Here’s 5 ways you can benefit from GDPR:
1. Personalised and more efficient marketing
Under the new laws, marketers need to ensure that their data is current, accurate and structured. By going through a data audit, brands are in a better position to understand customers and build compelling, personalised offers for them.
Likewise, customers who give permission for businesses to use their data in line with GDPR are much more likely to engage, giving brands a base of ready-qualified, open targets for relevant communications.
In addition to delivering more appropriate messages to customers who have opted-in to receive them, GDPR-readiness can also help to reduce time and resources spent on hit-and-miss, blanket-marketing approaches, meaning more resources can be allocated to engaging with those customers who are likely to respond and less on inactive customers who would rather not hear from you.
2. The fast-track to effective data-driven marketing
Preparedness for GDPR can help to take the guess work out of marketing. Moving away from marketing based on gut feel and historical data, the new Regulation enables marketers to adopt a more data-driven approach that can help deliver more appropriate, personalised, timely communications to customers and prospects.
Jaywing research shows that most marketing teams have still been unable to implement data-driven marketing in their organisations, even though most want to. Despite the fact that 92% of marketers see better management of their data as a priority, only 8% are currently personalising customer communications across all channels.
What’s more, just 57% of teams said they had the right data skills and resources to support data-driven marketing and only 50% think they are using the right data management approach. GDPR is an opportunity for these marketers to get back on track with data-driven marketing.
3. Permission is everything
A key element of GDPR compliance is gaining customer permission to use data for specific use cases. But relationships aren’t built on compliance alone.

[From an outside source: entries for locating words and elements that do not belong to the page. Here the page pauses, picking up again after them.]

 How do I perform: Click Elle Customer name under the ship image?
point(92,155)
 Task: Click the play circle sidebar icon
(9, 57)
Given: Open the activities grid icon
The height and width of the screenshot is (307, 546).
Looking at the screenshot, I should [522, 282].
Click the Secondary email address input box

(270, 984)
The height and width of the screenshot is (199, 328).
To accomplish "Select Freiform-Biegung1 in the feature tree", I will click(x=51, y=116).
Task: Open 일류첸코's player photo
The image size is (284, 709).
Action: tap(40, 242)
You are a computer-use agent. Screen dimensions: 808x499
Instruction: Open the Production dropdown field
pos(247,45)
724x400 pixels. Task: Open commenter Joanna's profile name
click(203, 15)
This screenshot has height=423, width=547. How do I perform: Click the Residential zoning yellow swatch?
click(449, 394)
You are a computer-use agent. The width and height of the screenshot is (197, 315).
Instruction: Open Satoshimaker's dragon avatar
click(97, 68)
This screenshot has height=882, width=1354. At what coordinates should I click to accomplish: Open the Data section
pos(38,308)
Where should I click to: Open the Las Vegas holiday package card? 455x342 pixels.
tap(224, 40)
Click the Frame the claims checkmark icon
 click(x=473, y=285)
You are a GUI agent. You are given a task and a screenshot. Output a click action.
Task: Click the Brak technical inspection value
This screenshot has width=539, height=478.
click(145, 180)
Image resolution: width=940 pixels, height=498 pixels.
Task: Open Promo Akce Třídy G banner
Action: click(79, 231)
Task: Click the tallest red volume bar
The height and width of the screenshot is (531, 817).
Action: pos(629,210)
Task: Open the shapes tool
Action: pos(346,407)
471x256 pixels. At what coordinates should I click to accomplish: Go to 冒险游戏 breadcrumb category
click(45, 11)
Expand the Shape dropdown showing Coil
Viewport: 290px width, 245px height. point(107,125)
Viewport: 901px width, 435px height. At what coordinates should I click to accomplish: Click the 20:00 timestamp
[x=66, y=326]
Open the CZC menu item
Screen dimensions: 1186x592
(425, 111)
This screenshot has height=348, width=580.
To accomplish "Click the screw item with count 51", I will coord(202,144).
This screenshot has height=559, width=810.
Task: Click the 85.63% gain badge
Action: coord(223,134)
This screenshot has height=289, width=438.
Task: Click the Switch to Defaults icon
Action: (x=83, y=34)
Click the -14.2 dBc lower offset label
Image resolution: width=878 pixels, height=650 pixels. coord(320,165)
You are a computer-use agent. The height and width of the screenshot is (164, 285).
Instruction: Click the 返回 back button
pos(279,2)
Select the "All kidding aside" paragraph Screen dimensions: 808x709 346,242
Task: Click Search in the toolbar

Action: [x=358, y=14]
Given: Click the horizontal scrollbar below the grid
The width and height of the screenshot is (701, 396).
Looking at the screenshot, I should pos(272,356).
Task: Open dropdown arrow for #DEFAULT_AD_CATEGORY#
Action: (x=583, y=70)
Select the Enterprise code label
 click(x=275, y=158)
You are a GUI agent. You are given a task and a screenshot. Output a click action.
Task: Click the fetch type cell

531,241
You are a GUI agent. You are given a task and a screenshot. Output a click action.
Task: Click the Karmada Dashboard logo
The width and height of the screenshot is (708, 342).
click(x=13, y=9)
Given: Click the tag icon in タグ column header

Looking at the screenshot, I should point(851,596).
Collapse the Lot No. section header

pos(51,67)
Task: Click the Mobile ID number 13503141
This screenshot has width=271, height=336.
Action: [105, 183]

Adopting best practice data, channel and brand management strategies to drive positive engagement is one of the biggest opportunities right now for brands. Permission becomes the single most important piece of data for brands in aspiring to build meaningful, long-term and rewarding relationships.
Brands can extract insight from data to develop channel and brand management strategies that focus on opportunities to build meaningful relationships. More specifically, relationships that work on terms appropriate to the customer and brand.
4. Better data equals better relationships
Not only that, compliance with GDPR will also ensure a better start to the customer journey as individuals will be parting with their data with more awareness of exactly how it will be used. Those who don’t want to engage won’t provide their data. So, no time wasted chasing, and no resentment before you even begin communicating.
5. GDPR as a catalyst for change
It’s a necessity that brands carry out a review of their entire data environment to assess whether customer and prospect databases are compliant. Moving to a permission based marketing approach requires significant changes within the business and the technology linked to it.
Brands must also review their multi-channel communications strategy and define compliant ways to contact customers. To retain existing customers and inspire new opt-ins, building trust and loyalty is key.
With this in mind, it is understandable to be taken back by the requirements of GDPR. Its complexity can be daunting and unclear at stages, yet underneath the prescriptive text, there is vast opportunity to make business and marketing activity compatible with our digital future. Responsible brands should not fear GDPR, but learn to work with it to unlock and future-proof data-driven marketing practices. Once you become at peace with this, your marketing activity will have higher first-time success rates and impact on the right type of audience.